Since adrenal tumors can produce different hormones in different amounts, the clinical signs can differ somewhat. The most common type in ferrets produces too much estrogen. In these cases, symptoms typical of estrus will appear. These include hair loss, enlargement of the vulva in females, enlargement of mammary tissue in either sex, and sometimes anemia and decreased platelet production. In cases where there is too much cortisol, there may be a dramatic increase in water consumption and urination, as well as thin, fragile skin and hair loss. In ferrets with too much testosterone, strong smell along with marking and mating behavior may occur. In ferrets with increased epinephrine and norepinephrine levels, an abnormally fast heart rate or high blood pressure may occur. This type of adrenal tumor, called a pheochromocytoma, can be responsible for deaths during surgery, due to an uncontrolled output of adrenalin when the gland is touched or stimulated. Fortunately, this type of tumor is pretty rare in ferrets and can usually be identified during surgery early enough to be handled properly.
Whether a ferret is treated with drugs, surgery, or a combination is an individual decision based on the general condition of the ferret, owner comfort level where surgery is concerned, and, of course, finances.
There is currently only one drug, Lysodren, which is officially recognized as effective against adrenal tumors based on large studies. Lysodren acts by destroying excess adrenal cells. Therefore, it can lower hormone levels and cause lessening of clinical signs.

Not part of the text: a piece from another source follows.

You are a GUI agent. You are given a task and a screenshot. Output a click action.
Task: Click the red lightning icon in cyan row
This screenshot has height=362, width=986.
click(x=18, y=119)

However, it can also lower cortisol levels, thus causing a decrease in blood sugar. This can be problematic in a ferret with a concurrent insulinoma. We always recommend checking a blood sugar level before starting Lysodren. Lysodren is only effective in about half of adrenal tumors.

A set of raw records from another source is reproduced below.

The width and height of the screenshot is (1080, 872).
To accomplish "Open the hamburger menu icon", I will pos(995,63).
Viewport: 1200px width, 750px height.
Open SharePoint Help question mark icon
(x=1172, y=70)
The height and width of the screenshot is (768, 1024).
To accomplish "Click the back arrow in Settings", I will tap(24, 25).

There are two newly popular drugs which show promise. Lupron and Tamoxifen both act by blocking estrogen receptor sites, and may prove useful. Another drug that is being tried is Anipryl, which is used to treat Cushing's Disease in dogs and cats. Unfortunately, Anipryl acts only on the pituitary gland, and therefore probably has little or no effect on ferret adrenal tumors. Although all of these drugs are relatively safe to try, all of them are quite expensive.
Surgical techniques are also controversial. Although removal of the left adrenal gland has become almost routine, removal of the right one is still a difficult, lengthy and sometimes dangerous procedure, due to the fact that the right adrenal gland is attached to the vena cava, the largest blood vessel in the body. You should speak frankly with your veterinarian to find out how comfortable he/she is with a right adrenalectomy prior to surgery. It isn't always possible to tell which gland is involved, even by use of ultrasound. At this hospital, we are developing a microsurgery technique that will allow complete removal of the right gland and attached portion of vena cava, with closure of the cut vena cava.

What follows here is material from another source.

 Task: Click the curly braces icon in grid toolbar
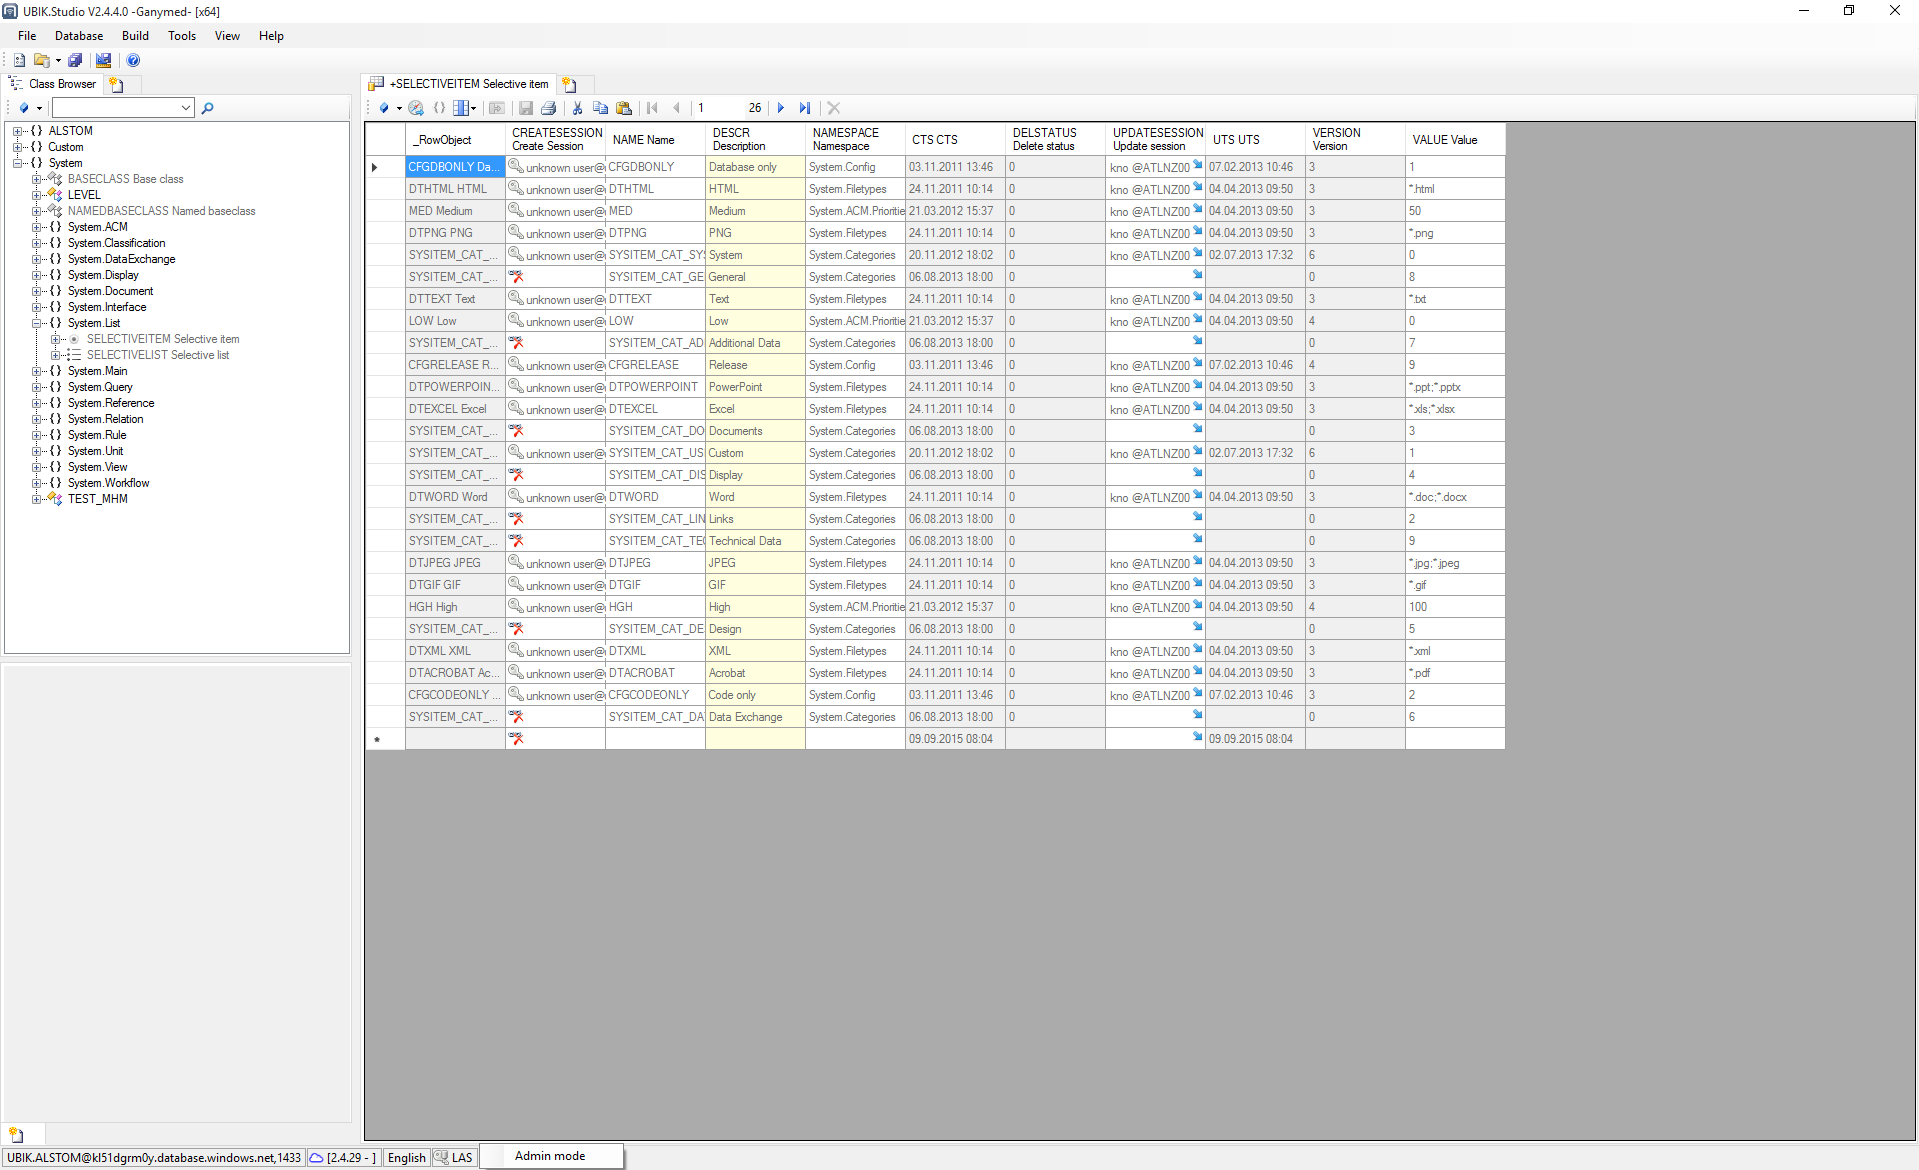click(439, 108)
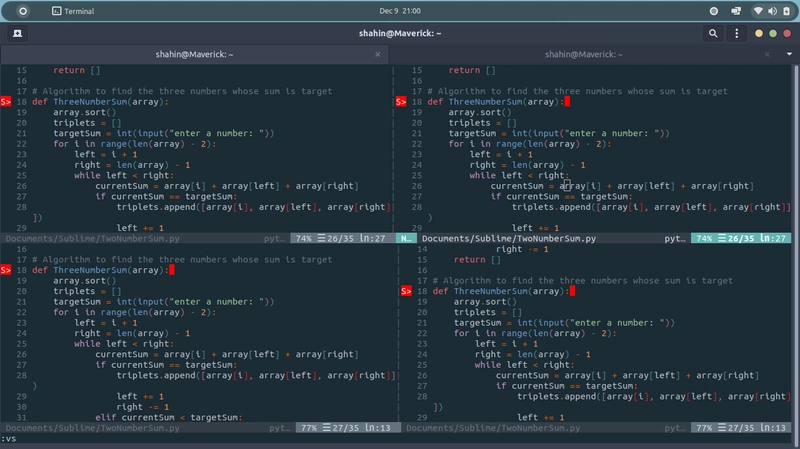This screenshot has height=449, width=800.
Task: Close the first shahin@Maverick terminal tab
Action: pyautogui.click(x=378, y=54)
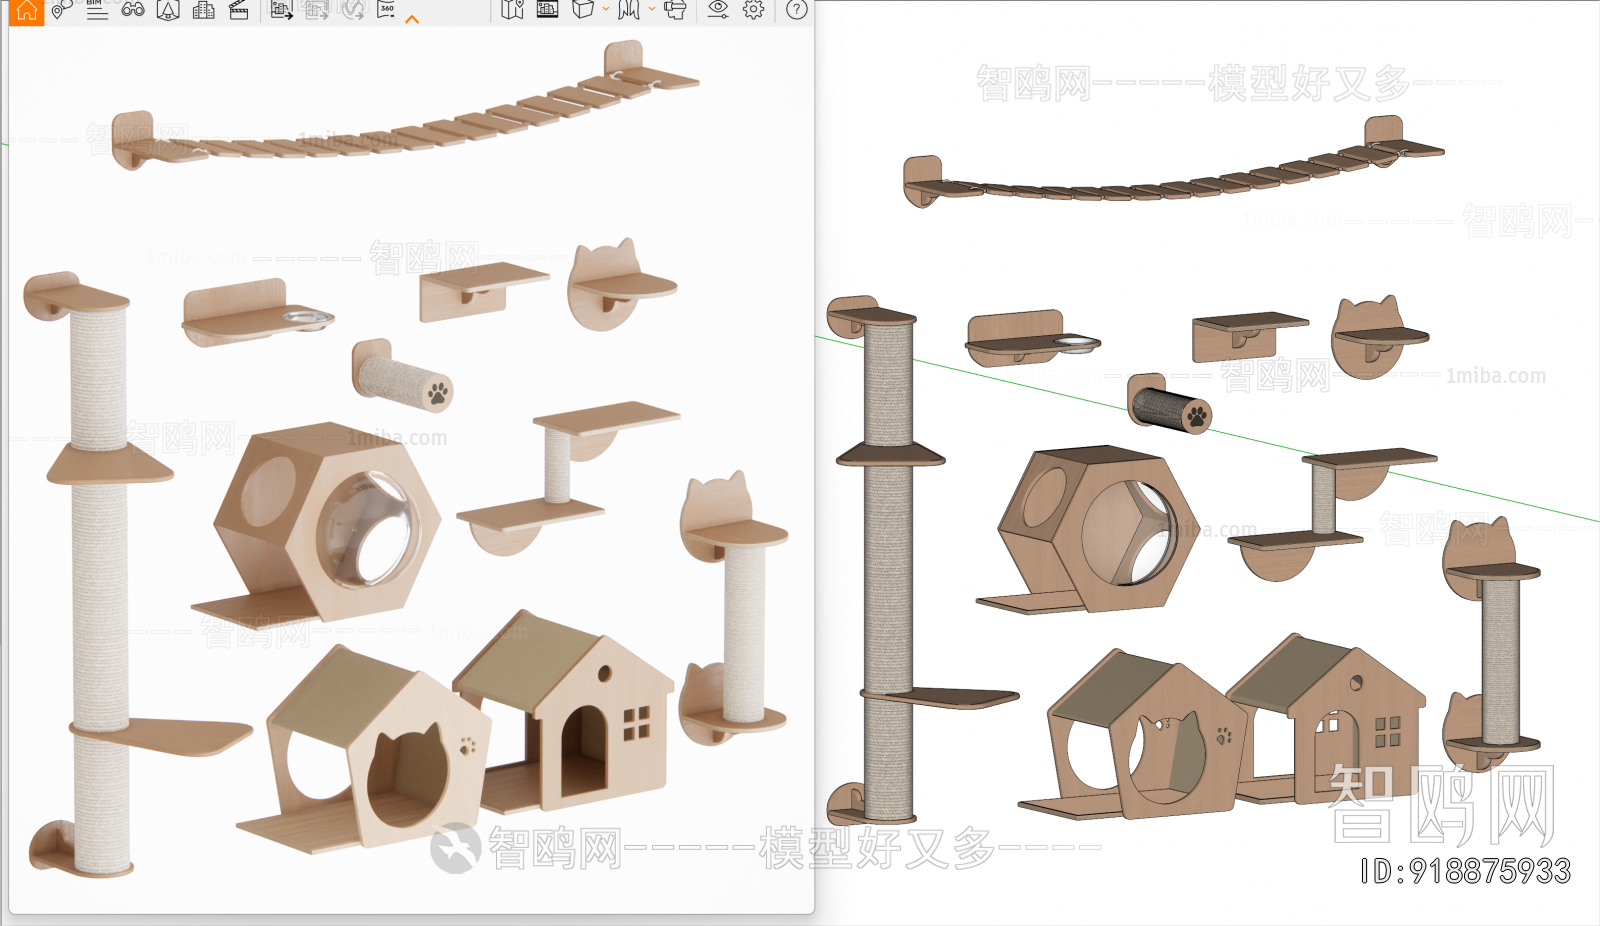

Whether treated with surgery or drugs or both, survival time for adrenal tumor patients tends to be good. In most cases, we can improve quality of life as well as quantity for several years.
Please don't hesitate to ask the veterinarian if you have other questions concerning your ferret's treatment. Adrenal disease can be quite complicated because there are many variables, and the more you understand, the more you can help your ferret by making informed decisions.